Black Widow

Released: 09 Jul 2021

A person wearing black clothing and leaping from a high building.
A person wearing black clothing and leaping from a high building.
3

Anticipation.

So long overdue that even the most avid fans may have retreated towards apathy.

4

Enjoyment.

Fulfils cravings for enjoyable big-screen action.

3

In Retrospect.

Loses its standalone value, with plotlines added like train tracks to set up future films.

Scarlett Johansson’s super assassin finally gets a solo run out in this enjoyable adventure about messed up families.

When she’s not babysitting the Avengers, Black Widow, aka Natasha Romanoff (Scarlett Johansson), is on the run. In this spin-off we learn that she was brought up as a member of a Russian sleeper cell in suburban Ohio, and was brutally flung into the world of covert ops and assassination. Shattering the zen of her hiding place in the Norwegian mountains, Natasha is reconnected with her adopted sister Yelena (Florence Pugh) who forces her back into battle against the Red Room, the sinister Soviet school that trained the pair to be killers.

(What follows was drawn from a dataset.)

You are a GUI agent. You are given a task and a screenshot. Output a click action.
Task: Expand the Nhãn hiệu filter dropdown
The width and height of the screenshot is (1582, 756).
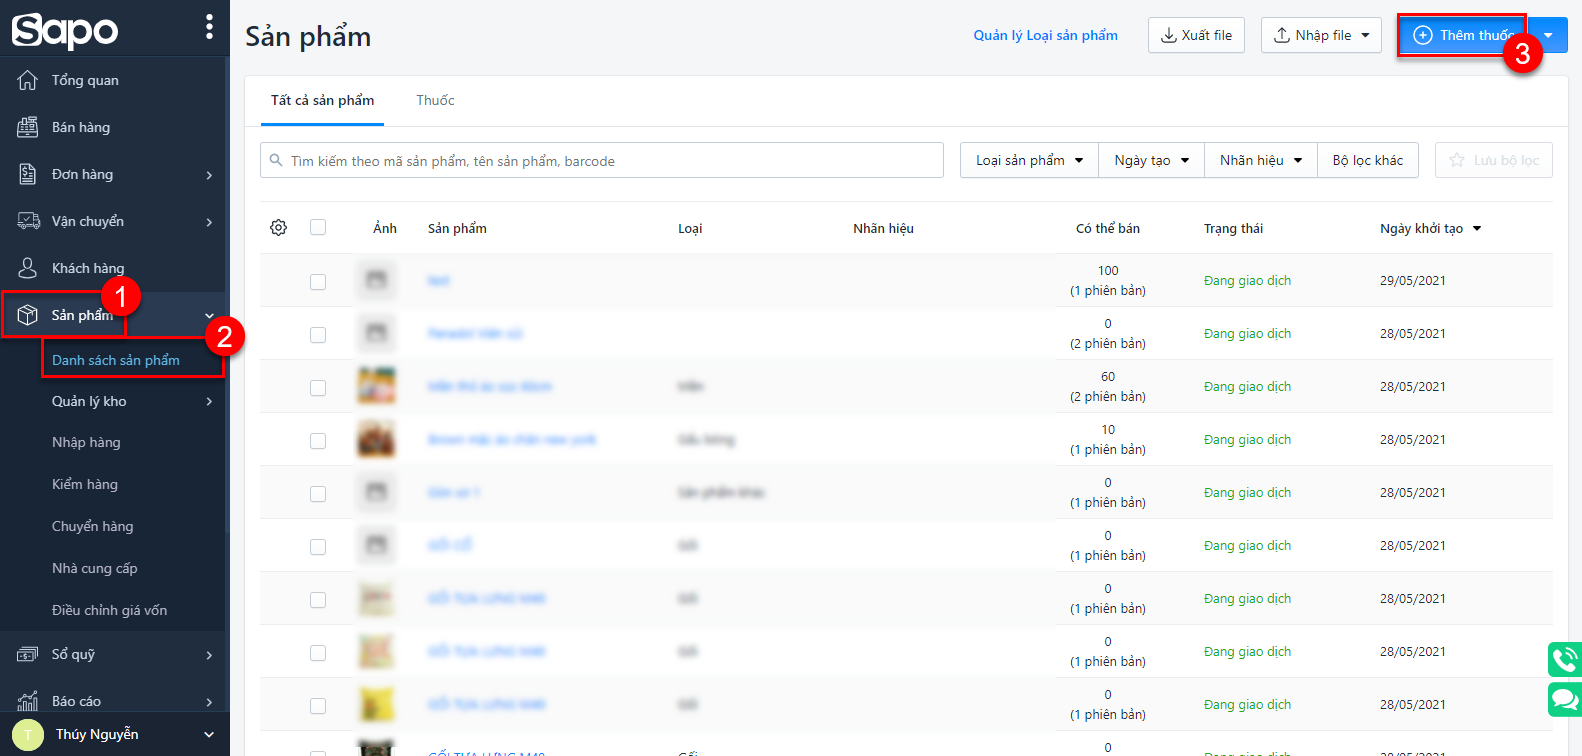1260,161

Flitting between global heists and chasing after mysterious red vials with the usual disregard for property destruction, Black Widow feels more like an instalment in the Mission: Impossible franchise than part of the extended MCU. Like 2018’s Fallout, Lorne Balfe’s soundtrack brings out the big guns, charging the dizzying action set-pieces with energy and excitement. For the full impact of the sound and the sheer scale of the whole endeavour, a cinema trip is worthwhile.

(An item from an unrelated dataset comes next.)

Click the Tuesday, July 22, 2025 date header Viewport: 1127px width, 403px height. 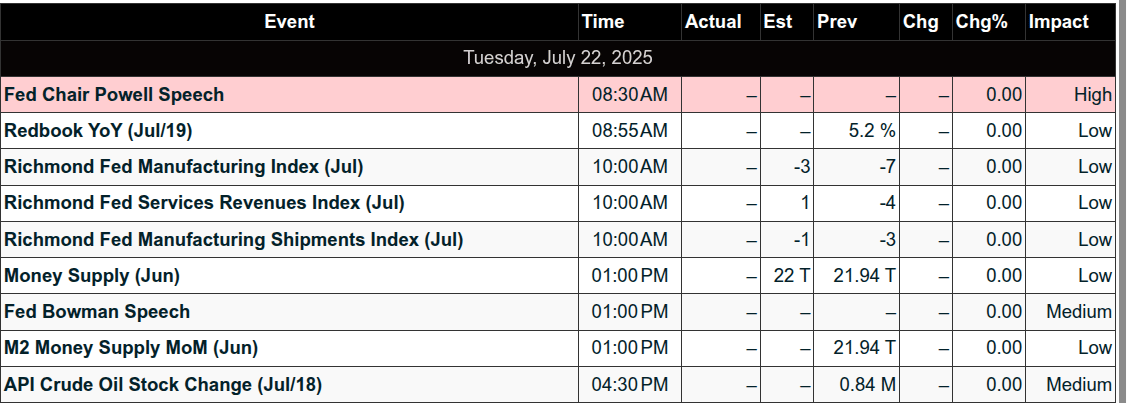pos(558,58)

The way director Cate Shortland shoots the fight scenes contrasts the clean, bright aesthetic of Natasha’s introduction in Iron Man 2. Self-consciously avoiding those slow-motion poses, the action sequences here don’t pause in the same way, instead embracing the lightning-fast technique of these skilled assassins. The shaky camera movements do make the choreography harder to appreciate, but these characters finally look as lethal as they’re meant to be.

Three individuals, two women and one man, seated at a table in a dimly lit room. The man wears a dark jacket, while the women wear lighter coloured attire. A bottle and glasses are visible on the table.

Though Yelena’s near constant exclamations of “shit”, along with Pugh’s best gravelly Russian accent, are charming, much of the levity comes from the inappropriate attitudes of her adopted parents. Father Alexei, the would-be Soviet superhero Red Guardian (David Harbour), believes himself to be a Communist version of Captain America, while evil scientist mother Melina (Rachel Weisz) has a nice line in deadpan quips. The humour is hit and miss, but each actor brings their own charisma and some very silly line delivery makes it all work.

Prior to this solo run-out, Black Widow’s storyline has been handed down by Joss Whedon and the Russo brothers with varying degrees of sexism, ranging from outright objectification to off-hand dismissal. That is to say, the bar is on the floor when it comes to doing something that actually gives this character some depth and nuance.

Eric Pearson’s script easily passes this low standard but, as the heroine says herself, she does not stop long enough to think about her own story. We do finally learn what happened in Budapest – a mysterious incident mentioned in several previous Marvel films – but while Johansson shines, she does share the spotlight with Pugh in a way that limits what we learn about her as an individual.

Three adults walking in the outdoors, a woman in white outfit, a man with a beard in a black jacket, and another woman in a white outfit.

Stereotypical notions of womanhood mean the writing often dances around the trauma that these sisters have experienced. A revelation about forced hysterectomies is brushed off as a joke for making men squeamish, and one bonding moment includes a more successful celebration of clothes with pockets. (It is a good jacket; Pugh looks very Han Solo in it. But I digress…)

Disappointingly, the Red Room years aren’t explored beyond an opening credits montage and we don’t learn anything about the other Widows being operated by Ray Winstone’s oligarch-like antagonist Dreykov. This procrastination, which will presumably be addressed more fully in future sequels, makes the world of the film feel like hollow set dressing.

Yet Black Widow imbues the title character with genuine personality beyond her sultry one-liners and association with the Avengers, even if the exploration of her emancipation is superficial. The film also adds some much-needed joy and female companionship to a timeline that is too often dark and doomy. As Pugh’s first blockbuster outing, this is an entertaining and memorable entry into a convoluted saga.